Als Beispiel nehmen wir Yokohama. Die Stadt liegt direkt unter Tokyo, am Wasser. Es gibt sogar eine Terminal für Kreuzfahrtschiffe. Aber die Stadt kennt auch eine einzigartige Wasserbus, einen Bus, der über die Straße fahren und gleichzeitig im Wasser fahren kann.

Dieser Bus ist natürlich mehr auf Touristen ausgerichtet und lässt dich die Umgebung auf einzigartige, spaßige Weise erkunden.

Eine Skyduck-Fahrt in Yokohama kostet schnell 3600 Yen und dauert etwa 50 Minuten.

Fähre (Boot)

Japan besteht aus unzähligen Inseln, und viele Städte liegen am oder beim Wasser. Deshalb gibt es auch eine Reihe von Fähren (Langstreckenfähren), die Inseln und Städte miteinander verbinden.

Einige bekannte Anbieter sind Shin Nihonkai Ferry, Taiheiyo Ferry, North Course, Ocean Trans, Miyazaki Car Ferry, Meimon Taiyo Ferry und Hankyu Ferry.

Diese transportieren Passagiere, Autos, Lkw und Container durch das ganze Land. Sie sind mit Schlafkabinen und Standardausstattung versehen.

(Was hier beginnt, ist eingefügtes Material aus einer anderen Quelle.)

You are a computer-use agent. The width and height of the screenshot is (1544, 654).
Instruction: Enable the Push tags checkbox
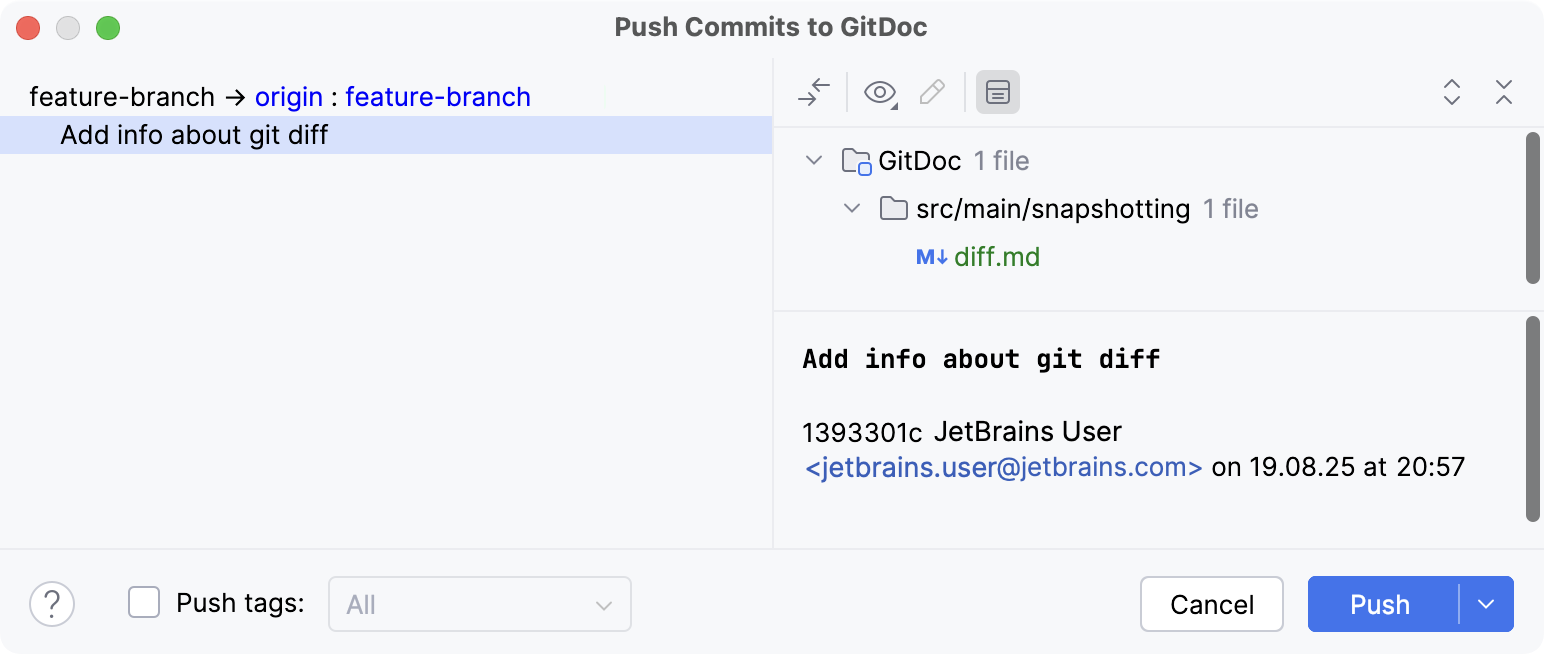[x=144, y=601]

Manche haben auch ein oder mehrere Restaurants an Bord, einen Spielraum, Entspannungsräume und manchmal sogar ein öffentliches Bad.

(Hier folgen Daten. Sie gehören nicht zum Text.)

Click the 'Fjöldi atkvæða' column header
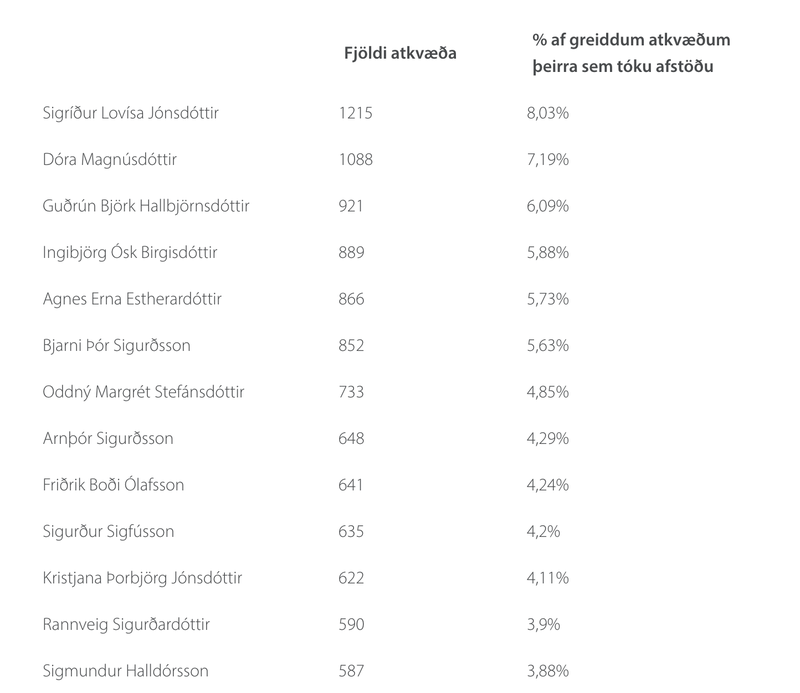800x693 pixels. click(400, 53)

Eine Fähre von Tokyo nach Sapporo (Hokkaido) kann locker 18 oder 19 Stunden dauern (inkl. Busfahrt von Tokyo nach Oarai), während das Autofahren non-stop 17 Stunden kosten würde. Ein Ticket nach Sapporo kostet etwa 19.000 Yen für die einfache Fahrt.

Kleinere (Fähren)Boote verkehren auch in Tokyo und Yokohama und bringen dich zum Beispiel von Asakusa nach Odaiba für 2.000 Yen pro Person.

Go-Karts

Jeder hat sie schon mal auf Fotos oder in Magazinen gesehen. Die kleinen Go-Karts, die durch Tokyo rasen, über das belebteste Kreuzung, Shibuya Crossing. Leider dürfen Fahrer sich seitens Nintendo nicht mehr als Mario verkleiden. Trotzdem bleibt es eine einzigartige Gelegenheit, die Stadt auf vier Rädern zu durchcrossen.

Rikscha

An bestimmten Orten in Japan ist es möglich, eine Rikscha-Fahrt zu machen. Eine Art Kutsche, vor der kein Pferd, sondern ein Japaner läuft. In Tokyo siehst du sie bei der Asakusa-Tempel, in Kyoto beim Bambuswald Arashiyama und in Nara im Nara-Park.

Eine Rikscha-Fahrt kann 10 Minuten dauern, aber auch eine Stunde. Beeindruckend, dass die Treter so viel Kondition haben, denn auch im Sommer laufen sie durch die snikhete Stadt.

Eine Rikscha-Fahrt kostet schnell 3000 Yen und kann bis zu 10.000 Yen für eine halbe Stunde gehen.

Marco Logmans ist ein leidenschaftlicher Japan-Experte, der vor 20 Jahren zum ersten Mal Japan besuchte und dort sieben Jahre lebte und arbeitete. Mit viel Liebe für Japan teilt Marco gerne seine Erfahrungen und Eindrücke in seinen Artikeln.